** Exercise description **
Output the lines of the material verbatim, starting at the line that contains "Task: Switch to list view layout" and ending at the line that contains "The image size is (458, 394).", with both of those lines included.

** Records provided **
-*-*-

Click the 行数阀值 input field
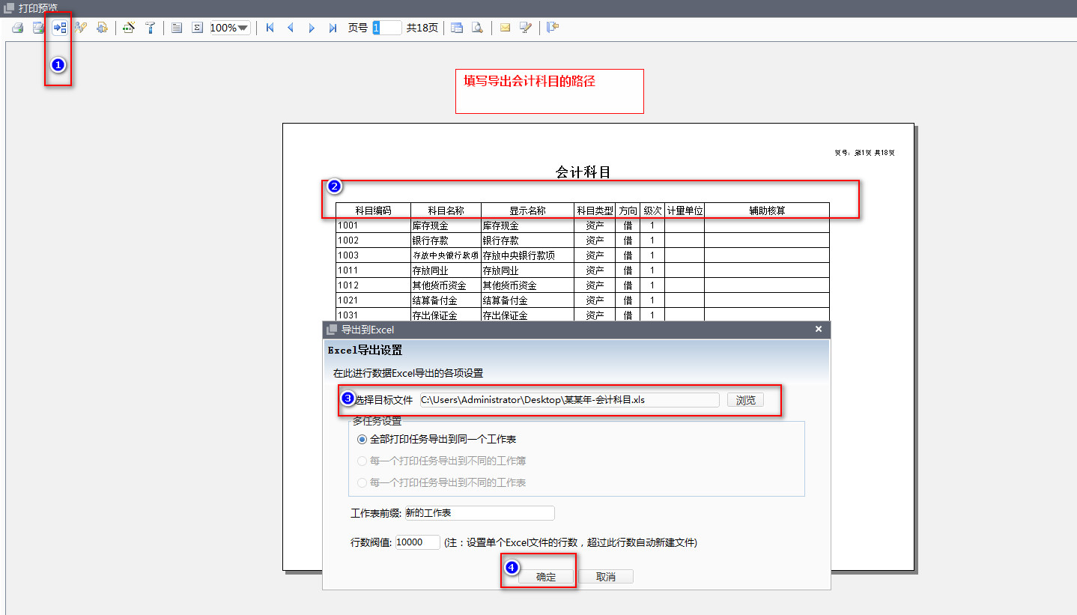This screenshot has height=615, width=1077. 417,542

-*-*-

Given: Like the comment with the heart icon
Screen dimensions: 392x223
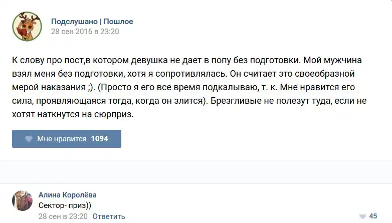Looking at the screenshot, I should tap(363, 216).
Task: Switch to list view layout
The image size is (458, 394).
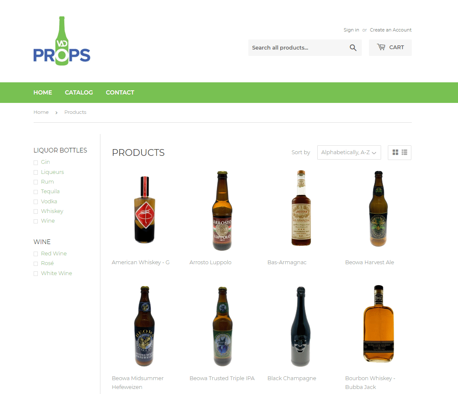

-*-*-

** Result of this task **
Task: Switch to list view layout
The image size is (458, 394).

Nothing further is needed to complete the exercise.